--- HOW TO COMPLETE THIS TASK ---
Once the line with "You are a GUI agent. The screenshot is 820×2488." is found in the data, output it and each following line exactly, up to and including the line with "6079 (162, 2350)", and nothing before or after.

[Stored records]
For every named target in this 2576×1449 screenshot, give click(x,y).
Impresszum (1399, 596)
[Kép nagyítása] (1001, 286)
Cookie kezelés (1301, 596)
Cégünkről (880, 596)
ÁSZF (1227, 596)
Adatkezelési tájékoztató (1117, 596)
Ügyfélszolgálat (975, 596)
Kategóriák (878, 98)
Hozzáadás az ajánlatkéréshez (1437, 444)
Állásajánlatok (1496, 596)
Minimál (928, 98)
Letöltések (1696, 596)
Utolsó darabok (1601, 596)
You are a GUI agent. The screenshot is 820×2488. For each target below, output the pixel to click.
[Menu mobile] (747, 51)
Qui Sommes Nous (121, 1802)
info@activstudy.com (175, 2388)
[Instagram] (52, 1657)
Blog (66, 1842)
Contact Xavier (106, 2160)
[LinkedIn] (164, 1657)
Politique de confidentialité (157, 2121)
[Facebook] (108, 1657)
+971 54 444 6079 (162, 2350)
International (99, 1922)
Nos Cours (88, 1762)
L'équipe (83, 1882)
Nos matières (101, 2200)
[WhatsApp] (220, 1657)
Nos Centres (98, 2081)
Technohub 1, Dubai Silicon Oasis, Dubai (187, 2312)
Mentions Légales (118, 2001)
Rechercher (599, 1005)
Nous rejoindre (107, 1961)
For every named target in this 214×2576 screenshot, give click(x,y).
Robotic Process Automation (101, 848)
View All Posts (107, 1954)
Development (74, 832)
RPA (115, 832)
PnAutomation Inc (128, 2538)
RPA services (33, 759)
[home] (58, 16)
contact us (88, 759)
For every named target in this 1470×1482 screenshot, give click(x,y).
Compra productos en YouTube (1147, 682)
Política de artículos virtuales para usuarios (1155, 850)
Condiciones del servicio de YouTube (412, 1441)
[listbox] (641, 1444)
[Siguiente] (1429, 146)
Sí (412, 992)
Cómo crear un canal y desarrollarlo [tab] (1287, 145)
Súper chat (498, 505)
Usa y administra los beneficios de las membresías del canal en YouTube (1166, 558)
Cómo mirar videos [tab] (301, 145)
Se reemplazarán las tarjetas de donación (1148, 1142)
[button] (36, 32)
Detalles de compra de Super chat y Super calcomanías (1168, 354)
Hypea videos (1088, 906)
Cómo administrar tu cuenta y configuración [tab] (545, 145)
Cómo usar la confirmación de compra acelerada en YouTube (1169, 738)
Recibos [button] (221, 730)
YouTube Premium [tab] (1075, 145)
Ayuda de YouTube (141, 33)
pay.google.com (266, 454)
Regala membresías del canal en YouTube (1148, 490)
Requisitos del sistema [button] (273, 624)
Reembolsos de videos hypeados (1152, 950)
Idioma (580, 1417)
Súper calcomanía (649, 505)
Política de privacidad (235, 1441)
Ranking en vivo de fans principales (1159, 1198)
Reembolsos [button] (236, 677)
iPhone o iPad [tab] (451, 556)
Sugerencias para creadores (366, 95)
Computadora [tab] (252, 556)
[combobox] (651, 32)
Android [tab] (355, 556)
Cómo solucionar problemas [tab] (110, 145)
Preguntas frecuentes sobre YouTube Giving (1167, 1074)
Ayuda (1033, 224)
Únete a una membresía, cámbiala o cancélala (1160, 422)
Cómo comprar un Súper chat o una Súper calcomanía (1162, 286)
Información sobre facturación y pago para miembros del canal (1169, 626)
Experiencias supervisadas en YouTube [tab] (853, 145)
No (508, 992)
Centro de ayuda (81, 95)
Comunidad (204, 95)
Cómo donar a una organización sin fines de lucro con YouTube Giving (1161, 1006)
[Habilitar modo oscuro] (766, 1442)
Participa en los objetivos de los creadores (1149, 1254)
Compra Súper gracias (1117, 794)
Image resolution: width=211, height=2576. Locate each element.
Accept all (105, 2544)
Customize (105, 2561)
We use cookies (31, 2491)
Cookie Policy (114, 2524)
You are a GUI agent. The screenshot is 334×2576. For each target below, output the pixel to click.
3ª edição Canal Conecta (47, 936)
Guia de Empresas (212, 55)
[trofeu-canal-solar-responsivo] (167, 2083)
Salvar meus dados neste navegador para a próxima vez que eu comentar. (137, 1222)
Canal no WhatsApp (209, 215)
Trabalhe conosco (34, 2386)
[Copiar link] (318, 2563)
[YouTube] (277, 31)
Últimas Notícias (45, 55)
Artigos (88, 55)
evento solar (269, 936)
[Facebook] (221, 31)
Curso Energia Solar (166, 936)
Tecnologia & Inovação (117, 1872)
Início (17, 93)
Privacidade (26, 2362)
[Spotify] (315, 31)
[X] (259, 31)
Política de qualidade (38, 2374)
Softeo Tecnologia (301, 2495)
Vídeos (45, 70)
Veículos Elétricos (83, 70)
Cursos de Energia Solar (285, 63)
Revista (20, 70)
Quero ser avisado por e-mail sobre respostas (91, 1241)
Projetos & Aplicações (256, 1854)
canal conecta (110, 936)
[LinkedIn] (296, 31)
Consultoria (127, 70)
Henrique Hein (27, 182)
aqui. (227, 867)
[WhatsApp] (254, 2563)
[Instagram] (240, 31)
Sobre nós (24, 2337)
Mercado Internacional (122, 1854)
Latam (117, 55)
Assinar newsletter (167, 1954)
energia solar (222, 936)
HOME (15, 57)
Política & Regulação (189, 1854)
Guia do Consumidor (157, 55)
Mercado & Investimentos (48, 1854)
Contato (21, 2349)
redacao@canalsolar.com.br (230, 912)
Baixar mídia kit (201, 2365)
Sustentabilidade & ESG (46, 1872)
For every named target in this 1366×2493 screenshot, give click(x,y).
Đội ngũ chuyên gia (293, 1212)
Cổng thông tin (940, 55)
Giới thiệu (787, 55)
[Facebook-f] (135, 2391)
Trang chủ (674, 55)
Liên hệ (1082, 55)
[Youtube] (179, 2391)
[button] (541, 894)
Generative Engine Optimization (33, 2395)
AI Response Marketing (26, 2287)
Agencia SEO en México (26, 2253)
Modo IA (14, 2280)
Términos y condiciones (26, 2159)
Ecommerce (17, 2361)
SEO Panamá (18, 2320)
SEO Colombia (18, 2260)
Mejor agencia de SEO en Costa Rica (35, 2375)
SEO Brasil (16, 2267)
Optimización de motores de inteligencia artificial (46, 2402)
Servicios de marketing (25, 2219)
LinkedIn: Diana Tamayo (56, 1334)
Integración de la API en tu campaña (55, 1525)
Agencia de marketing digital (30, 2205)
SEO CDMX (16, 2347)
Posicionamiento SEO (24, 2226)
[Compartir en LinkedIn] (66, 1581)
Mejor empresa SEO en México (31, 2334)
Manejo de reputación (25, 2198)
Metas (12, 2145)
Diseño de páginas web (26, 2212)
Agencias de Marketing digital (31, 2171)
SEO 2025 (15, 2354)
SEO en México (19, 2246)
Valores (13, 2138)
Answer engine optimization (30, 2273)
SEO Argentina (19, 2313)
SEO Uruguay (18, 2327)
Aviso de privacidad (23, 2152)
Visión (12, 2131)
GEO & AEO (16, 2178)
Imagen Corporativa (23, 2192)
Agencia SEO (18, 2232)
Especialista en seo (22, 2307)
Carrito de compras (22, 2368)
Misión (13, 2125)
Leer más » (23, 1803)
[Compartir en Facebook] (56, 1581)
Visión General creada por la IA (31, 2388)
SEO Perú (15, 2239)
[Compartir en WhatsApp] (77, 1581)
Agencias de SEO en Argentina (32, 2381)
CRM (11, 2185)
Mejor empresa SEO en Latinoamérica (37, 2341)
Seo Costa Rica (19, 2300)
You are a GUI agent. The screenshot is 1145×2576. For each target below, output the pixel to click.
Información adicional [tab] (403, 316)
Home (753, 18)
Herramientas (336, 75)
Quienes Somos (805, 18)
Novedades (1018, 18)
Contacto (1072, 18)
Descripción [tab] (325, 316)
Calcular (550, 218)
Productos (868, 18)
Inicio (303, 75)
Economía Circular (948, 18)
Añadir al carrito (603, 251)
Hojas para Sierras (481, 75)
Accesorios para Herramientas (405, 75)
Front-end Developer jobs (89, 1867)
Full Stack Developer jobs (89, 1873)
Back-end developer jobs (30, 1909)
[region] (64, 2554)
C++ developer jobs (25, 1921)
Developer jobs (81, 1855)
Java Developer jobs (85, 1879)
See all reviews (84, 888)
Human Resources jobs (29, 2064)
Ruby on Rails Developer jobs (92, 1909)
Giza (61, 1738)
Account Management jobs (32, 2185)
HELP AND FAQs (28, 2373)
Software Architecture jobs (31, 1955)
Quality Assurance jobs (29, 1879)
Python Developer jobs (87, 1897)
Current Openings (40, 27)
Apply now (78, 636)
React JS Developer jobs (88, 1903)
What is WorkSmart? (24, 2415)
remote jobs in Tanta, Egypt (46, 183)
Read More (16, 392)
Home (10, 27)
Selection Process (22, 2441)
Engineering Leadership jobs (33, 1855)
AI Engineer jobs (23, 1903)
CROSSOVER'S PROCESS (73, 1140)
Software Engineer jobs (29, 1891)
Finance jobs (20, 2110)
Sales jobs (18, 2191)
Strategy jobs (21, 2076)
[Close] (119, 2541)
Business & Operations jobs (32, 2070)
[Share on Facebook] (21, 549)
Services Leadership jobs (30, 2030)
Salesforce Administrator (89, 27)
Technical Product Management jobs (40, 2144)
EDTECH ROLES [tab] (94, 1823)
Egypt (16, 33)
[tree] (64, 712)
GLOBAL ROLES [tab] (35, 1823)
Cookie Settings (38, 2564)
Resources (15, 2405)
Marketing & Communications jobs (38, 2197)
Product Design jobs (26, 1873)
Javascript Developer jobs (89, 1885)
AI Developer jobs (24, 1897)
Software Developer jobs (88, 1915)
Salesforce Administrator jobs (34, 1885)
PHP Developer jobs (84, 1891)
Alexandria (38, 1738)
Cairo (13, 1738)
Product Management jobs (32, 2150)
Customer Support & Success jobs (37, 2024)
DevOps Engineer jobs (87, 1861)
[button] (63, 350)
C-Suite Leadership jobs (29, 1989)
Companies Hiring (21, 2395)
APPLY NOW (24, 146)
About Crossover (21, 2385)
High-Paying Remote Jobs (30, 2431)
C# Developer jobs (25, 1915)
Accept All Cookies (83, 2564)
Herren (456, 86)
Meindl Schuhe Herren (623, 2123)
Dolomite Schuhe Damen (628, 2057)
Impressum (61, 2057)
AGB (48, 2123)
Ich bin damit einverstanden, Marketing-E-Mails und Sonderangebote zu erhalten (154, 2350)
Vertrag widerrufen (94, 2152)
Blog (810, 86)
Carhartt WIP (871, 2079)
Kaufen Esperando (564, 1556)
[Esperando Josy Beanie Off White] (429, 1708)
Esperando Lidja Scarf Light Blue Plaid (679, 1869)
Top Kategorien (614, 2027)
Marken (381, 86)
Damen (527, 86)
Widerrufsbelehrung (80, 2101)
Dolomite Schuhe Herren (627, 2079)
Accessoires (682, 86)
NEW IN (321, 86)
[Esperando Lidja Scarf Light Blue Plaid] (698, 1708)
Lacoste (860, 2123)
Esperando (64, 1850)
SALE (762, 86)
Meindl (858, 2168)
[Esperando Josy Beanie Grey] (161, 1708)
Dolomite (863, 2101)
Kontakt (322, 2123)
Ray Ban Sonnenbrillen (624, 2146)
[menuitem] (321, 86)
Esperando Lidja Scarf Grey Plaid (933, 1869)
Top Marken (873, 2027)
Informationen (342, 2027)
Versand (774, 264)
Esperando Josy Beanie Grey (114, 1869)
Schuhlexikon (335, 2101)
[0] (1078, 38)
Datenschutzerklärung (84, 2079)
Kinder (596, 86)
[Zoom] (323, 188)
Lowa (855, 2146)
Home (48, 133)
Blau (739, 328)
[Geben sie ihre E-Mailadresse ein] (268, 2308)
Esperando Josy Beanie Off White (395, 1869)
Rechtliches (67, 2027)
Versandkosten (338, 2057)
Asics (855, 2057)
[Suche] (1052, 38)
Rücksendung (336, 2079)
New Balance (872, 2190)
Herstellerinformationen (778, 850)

--- EXERCISE OUTPUT ---
You are a GUI agent. The screenshot is 820×2488. For each target below, output the pixel to click.
[Menu mobile] (747, 51)
Qui Sommes Nous (121, 1802)
info@activstudy.com (175, 2388)
[Instagram] (52, 1657)
Blog (66, 1842)
Contact Xavier (106, 2160)
[LinkedIn] (164, 1657)
Politique de confidentialité (157, 2121)
[Facebook] (108, 1657)
+971 54 444 6079 (162, 2350)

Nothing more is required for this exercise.